(Beginning of Task data)

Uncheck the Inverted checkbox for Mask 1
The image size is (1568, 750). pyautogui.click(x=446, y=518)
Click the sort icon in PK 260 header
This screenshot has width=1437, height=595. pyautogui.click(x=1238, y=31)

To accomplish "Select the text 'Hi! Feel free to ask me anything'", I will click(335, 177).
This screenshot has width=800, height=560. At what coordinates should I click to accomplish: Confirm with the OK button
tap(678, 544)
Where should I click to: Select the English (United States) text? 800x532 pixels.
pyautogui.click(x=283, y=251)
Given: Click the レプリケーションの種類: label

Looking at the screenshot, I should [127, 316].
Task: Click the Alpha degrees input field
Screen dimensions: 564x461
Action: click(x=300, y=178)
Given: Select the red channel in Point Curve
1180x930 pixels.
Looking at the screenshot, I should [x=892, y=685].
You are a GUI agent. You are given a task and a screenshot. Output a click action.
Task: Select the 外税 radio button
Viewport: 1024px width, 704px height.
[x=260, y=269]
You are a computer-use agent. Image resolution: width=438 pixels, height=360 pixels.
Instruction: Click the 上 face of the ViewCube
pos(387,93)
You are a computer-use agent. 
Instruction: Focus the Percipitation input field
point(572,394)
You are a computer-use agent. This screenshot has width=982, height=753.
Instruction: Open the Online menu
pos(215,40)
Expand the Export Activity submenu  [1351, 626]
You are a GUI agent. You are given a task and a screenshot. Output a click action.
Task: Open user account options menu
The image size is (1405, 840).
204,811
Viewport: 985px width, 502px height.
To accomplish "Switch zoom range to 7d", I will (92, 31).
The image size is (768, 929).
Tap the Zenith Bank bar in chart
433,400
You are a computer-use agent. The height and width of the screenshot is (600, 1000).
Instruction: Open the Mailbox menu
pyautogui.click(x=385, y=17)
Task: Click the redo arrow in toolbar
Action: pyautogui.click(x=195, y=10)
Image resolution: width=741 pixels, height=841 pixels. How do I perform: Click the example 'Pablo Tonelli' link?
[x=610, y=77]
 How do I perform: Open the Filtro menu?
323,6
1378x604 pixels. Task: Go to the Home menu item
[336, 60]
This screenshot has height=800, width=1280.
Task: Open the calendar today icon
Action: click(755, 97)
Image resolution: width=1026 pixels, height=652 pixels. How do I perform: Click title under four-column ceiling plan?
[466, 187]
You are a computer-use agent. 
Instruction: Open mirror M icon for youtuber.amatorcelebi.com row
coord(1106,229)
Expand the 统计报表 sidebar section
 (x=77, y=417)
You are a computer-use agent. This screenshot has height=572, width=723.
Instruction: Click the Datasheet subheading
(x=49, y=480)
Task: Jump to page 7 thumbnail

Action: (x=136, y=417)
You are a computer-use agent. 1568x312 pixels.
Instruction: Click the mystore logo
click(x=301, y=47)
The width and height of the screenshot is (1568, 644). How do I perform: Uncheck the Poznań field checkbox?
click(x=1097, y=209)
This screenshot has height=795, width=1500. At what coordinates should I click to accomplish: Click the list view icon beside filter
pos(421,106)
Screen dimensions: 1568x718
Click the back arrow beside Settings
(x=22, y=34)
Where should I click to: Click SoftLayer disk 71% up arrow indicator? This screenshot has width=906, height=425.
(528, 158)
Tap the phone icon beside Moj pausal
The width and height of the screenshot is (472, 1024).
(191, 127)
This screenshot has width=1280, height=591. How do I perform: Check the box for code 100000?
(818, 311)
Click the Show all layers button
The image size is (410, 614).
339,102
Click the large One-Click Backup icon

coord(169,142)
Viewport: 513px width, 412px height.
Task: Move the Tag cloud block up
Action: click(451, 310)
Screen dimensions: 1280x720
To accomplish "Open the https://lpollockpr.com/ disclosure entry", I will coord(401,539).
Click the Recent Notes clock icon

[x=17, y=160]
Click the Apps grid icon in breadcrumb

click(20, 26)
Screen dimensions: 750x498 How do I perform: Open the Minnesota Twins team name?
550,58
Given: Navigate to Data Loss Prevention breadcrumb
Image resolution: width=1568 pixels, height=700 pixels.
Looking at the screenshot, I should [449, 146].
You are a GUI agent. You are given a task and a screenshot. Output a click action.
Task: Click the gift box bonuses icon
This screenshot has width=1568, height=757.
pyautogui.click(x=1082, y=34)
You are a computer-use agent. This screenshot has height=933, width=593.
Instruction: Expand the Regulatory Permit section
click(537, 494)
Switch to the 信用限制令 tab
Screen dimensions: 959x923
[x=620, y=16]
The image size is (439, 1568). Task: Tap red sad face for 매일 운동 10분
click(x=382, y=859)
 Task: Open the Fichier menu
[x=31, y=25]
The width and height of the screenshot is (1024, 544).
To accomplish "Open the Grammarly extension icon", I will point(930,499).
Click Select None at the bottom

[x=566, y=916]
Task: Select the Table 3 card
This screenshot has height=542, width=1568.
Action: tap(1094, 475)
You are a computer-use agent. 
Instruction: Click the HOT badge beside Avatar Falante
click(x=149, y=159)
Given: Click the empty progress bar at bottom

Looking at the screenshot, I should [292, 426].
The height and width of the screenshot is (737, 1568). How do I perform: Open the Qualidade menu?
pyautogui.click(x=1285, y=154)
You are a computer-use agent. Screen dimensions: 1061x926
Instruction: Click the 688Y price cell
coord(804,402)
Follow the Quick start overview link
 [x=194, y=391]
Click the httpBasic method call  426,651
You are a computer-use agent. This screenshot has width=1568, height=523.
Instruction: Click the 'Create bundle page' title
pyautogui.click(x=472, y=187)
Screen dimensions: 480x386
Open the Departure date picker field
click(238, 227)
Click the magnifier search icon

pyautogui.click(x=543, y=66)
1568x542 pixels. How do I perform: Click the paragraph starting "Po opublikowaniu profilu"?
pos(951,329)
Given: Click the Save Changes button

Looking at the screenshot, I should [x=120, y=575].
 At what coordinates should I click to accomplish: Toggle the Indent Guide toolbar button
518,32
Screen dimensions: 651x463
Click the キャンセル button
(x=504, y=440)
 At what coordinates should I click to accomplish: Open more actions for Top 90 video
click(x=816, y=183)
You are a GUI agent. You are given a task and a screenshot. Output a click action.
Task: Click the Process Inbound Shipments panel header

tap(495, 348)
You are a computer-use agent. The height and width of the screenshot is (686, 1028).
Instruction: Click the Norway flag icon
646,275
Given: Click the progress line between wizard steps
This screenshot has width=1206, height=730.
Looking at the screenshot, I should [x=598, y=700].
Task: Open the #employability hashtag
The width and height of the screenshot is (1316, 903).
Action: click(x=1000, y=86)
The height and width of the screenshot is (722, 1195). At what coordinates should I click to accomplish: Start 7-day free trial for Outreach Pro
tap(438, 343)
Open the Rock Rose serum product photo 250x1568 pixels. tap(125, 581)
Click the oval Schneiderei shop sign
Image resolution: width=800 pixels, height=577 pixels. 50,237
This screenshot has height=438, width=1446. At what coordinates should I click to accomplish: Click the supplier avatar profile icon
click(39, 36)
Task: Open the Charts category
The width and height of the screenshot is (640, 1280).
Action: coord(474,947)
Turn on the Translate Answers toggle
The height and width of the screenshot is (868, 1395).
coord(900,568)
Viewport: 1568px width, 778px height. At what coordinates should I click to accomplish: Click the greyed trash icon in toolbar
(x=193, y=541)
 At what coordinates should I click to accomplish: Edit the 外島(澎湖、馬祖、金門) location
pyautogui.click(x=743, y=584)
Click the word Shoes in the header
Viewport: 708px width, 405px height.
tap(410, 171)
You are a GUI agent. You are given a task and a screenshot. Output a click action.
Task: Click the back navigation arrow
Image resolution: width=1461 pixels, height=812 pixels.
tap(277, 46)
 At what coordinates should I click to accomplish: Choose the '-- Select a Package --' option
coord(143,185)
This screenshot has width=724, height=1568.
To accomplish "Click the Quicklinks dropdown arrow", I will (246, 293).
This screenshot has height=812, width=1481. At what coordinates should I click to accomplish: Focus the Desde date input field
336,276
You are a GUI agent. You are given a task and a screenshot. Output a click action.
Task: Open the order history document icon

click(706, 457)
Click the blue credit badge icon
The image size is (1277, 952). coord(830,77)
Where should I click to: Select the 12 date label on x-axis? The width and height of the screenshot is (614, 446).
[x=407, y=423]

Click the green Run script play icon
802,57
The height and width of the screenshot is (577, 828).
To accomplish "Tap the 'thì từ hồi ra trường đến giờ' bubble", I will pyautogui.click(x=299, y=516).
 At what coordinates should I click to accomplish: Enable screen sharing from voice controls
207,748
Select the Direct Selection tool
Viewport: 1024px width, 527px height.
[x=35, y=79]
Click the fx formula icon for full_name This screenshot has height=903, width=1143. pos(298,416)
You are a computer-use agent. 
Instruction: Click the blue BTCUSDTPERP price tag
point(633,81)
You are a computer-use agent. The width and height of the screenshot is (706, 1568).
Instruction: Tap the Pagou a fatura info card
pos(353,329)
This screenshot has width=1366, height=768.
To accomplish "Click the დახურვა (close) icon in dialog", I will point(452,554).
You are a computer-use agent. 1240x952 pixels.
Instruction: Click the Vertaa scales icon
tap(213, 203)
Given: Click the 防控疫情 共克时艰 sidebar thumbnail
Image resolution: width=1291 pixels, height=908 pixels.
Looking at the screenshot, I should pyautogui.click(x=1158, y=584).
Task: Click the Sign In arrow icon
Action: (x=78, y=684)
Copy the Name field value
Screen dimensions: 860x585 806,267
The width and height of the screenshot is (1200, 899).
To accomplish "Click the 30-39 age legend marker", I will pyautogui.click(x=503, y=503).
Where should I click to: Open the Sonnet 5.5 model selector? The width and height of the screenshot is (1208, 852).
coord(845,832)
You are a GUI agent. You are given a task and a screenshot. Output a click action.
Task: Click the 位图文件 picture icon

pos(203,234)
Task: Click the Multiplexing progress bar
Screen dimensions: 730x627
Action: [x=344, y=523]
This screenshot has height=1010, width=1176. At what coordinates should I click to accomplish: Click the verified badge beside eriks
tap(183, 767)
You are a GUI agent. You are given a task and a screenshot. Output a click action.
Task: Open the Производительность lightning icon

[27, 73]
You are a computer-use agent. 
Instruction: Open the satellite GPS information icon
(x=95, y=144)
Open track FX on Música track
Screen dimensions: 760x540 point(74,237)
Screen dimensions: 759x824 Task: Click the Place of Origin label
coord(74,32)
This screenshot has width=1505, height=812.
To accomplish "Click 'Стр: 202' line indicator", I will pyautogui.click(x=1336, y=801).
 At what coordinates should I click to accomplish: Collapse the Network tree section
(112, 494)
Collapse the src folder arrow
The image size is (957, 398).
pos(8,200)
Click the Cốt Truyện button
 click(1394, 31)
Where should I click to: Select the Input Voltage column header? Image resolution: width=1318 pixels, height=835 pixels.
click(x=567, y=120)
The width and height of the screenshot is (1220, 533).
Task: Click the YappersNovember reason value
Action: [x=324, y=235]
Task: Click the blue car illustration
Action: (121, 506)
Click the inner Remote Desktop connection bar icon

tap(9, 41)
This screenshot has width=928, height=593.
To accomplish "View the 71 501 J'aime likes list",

(End of Task data)

◆ Assignment
Above are some lines. Repeat exactly, and only, those from the line that has "Screen dimensions: 564x461" through the line that has "is (600, 1000).".

◆ Solution to this task
Screen dimensions: 564x461
Action: click(x=300, y=178)
Given: Select the red channel in Point Curve
1180x930 pixels.
Looking at the screenshot, I should [x=892, y=685].
You are a GUI agent. You are given a task and a screenshot. Output a click action.
Task: Select the 外税 radio button
Viewport: 1024px width, 704px height.
[x=260, y=269]
You are a computer-use agent. Image resolution: width=438 pixels, height=360 pixels.
Instruction: Click the 上 face of the ViewCube
pos(387,93)
You are a computer-use agent. 
Instruction: Focus the Percipitation input field
point(572,394)
You are a computer-use agent. This screenshot has width=982, height=753.
Instruction: Open the Online menu
pos(215,40)
Expand the Export Activity submenu  [1351, 626]
You are a GUI agent. You are given a task and a screenshot. Output a click action.
Task: Open user account options menu
The image size is (1405, 840).
204,811
Viewport: 985px width, 502px height.
To accomplish "Switch zoom range to 7d", I will (92, 31).
The image size is (768, 929).
Tap the Zenith Bank bar in chart
433,400
You are a computer-use agent. The height and width of the screenshot is (600, 1000).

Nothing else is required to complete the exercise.